## [What you have to do]
From the line containing "Task: Toggle the Серии checkbox in the dialog" through the last line of the records below, output every line exactly as it appears, but leave out the pictures.
== Given information
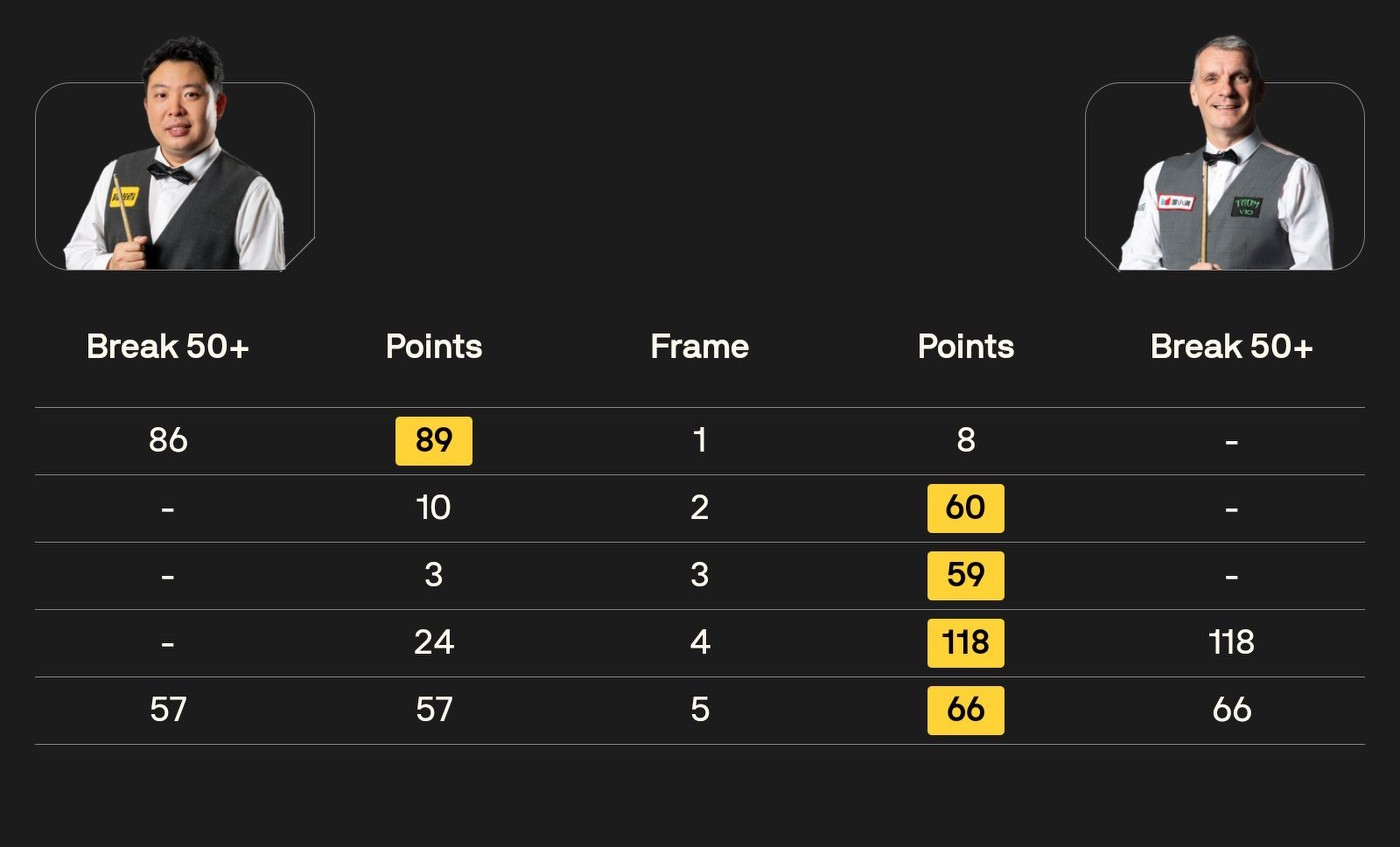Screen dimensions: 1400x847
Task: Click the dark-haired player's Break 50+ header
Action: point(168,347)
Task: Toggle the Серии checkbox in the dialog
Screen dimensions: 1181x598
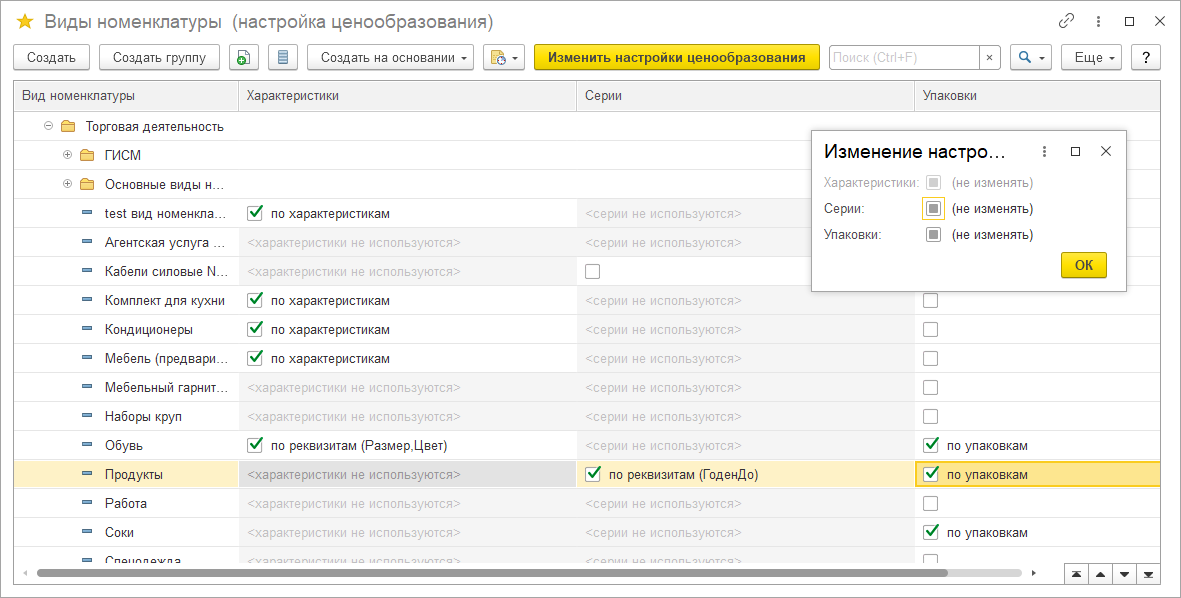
====
## [Answer below]
Task: Toggle the Серии checkbox in the dialog
Screen dimensions: 1181x598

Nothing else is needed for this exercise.